A Las Vegas, les casinos vampirisent l’espace public

Pascale Nédélec, 2014

Monde pluriel

A partir de l’exemple de Las Vegas, cet article expose le processus de privatisation de l’espace public à des fins récréatives et commerciales. Les cœurs touristiques de Las Vegas cèdent à la marchandisation et l’espace public se voit doter de nouvelles normes et réglementations qui visent à maîtriser et encadrer les usages sociaux.

A première vue, les cœurs touristiques de Las Vegas que sont le Strip et Fremont Street, semblent des incarnations parfaites de l’espace public et des sociabilités citadines qui s’y déroulent. Dans les deux cas, les animations touristiques vedettes que sont les hôtels-casinos sont réparties le long de la forme la plus élémentaire et la plus courante de l’espace public, à savoir la rue et ses trottoirs. La rue est conçue comme le lieu de l’expérimentation libre et gratuite de la ville, de la rencontre avec l’autre ; un lieu propice aux hasards des interactions humaines et sociales.
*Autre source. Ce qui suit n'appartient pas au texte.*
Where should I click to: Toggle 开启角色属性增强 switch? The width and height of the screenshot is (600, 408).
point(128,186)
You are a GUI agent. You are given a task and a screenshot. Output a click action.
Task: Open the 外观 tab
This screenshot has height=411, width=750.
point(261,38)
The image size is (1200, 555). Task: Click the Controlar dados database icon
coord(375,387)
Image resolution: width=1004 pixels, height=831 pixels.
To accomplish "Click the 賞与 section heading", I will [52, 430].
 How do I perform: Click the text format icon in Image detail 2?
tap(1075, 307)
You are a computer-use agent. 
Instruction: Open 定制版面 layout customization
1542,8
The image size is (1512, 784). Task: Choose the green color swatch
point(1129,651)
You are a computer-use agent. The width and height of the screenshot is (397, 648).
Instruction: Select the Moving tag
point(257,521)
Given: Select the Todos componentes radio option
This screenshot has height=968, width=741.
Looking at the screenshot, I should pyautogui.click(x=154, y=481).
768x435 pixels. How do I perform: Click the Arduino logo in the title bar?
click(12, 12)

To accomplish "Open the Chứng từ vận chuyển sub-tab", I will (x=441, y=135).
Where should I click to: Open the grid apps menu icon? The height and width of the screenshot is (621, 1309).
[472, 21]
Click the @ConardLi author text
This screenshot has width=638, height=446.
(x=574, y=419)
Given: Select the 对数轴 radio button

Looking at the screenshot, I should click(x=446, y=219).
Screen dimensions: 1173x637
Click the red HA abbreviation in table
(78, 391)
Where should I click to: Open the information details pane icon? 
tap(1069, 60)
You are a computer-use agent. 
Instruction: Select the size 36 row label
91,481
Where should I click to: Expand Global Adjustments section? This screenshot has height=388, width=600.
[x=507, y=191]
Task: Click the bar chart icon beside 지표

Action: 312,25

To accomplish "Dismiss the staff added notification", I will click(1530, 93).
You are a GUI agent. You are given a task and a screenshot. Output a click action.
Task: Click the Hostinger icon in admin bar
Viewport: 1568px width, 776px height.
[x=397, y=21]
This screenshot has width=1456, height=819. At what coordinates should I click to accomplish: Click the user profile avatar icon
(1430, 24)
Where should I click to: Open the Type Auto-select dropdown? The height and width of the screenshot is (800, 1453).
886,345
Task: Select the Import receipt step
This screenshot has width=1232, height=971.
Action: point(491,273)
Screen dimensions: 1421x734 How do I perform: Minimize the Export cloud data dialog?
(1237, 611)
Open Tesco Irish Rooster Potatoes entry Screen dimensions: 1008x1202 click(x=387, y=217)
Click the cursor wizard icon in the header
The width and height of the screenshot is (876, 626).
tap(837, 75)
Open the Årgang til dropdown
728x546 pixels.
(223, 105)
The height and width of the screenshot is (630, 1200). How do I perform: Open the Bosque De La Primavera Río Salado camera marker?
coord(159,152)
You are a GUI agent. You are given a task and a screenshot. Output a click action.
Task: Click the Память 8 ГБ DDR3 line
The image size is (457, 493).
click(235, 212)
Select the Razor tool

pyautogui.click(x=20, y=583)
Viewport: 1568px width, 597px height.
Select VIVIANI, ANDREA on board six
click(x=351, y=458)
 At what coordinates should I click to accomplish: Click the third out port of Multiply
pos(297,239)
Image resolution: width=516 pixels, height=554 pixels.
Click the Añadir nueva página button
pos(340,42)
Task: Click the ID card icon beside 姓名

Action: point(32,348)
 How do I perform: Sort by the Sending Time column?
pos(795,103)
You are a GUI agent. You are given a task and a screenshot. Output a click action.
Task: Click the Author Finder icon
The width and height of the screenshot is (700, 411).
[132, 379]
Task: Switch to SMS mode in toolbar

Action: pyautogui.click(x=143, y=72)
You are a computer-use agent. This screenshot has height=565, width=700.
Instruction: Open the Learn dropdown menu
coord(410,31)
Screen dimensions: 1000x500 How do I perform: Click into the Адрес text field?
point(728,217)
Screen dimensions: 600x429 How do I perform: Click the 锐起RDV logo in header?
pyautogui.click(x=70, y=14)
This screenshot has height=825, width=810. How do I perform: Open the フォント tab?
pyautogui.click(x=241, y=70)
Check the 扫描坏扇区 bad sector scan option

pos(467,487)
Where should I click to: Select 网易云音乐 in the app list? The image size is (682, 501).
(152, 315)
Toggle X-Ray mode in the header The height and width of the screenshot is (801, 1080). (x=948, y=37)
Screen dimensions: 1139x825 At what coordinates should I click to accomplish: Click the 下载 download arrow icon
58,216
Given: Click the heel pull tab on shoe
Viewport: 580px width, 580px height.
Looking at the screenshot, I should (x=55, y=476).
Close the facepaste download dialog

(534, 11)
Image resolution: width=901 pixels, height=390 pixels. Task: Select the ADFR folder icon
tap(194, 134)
De fait, le long du Strip, qui correspond à une portion du Las Vegas Boulevard, tout comme sur Fremont Street, les trottoirs sont des lieux particulièrement vivants où il se passe toujours quelque chose, où il y a toujours quelque chose à faire et à voir. L’appropriation piétonne est incontestable : des millions de touristes, un chiffre record de 39,7 millions de visiteurs en 2012, arpentent les trottoirs et font vivre l’espace public de la rue. Les piétons déambulent en admirant les architectures extravagantes des hôtels-casinos ou font du lèche-vitrine, s’assoient sur les bancs publics, s’observent les uns les autres des terrasses des restaurants. Les quartiers touristiques de Las Vegas ont toutes les apparences d’une ville vivante en pleine effervescence, incarnant le « hustle and bustle » caractéristique de la vie urbaine. La rue serait alors l’expérimentation libre et gratuite de la ville et de la rencontre avec l’autre.

La libre circulation apparente ne résiste toutefois pas aux dynamiques de privatisation qui ont transformé ces artères touristiques en simulacres d’espace public. Les limites juridiques entre public et privé sont brouillées à dessein par les opérateurs des hôtels-casinos, mais également avec le soutien des collectivités locales. Non contents de maîtriser la fréquentation à l’intérieur des casinos, certains établissements hôteliers ont fait main basse sur leur environnement immédiat : les trottoirs, pourtant situés dans le domaine public. Afin de mieux capter l’attention des piétons et leur donner envie d’en voir plus à l’intérieur, les hôtels-casinos ont étendu leur univers thématique sur la rue en développant des attractions gratuites à l’extérieur des complexes hôteliers, sur les trottoirs du Las Vegas Boulevard et de Fremont Street.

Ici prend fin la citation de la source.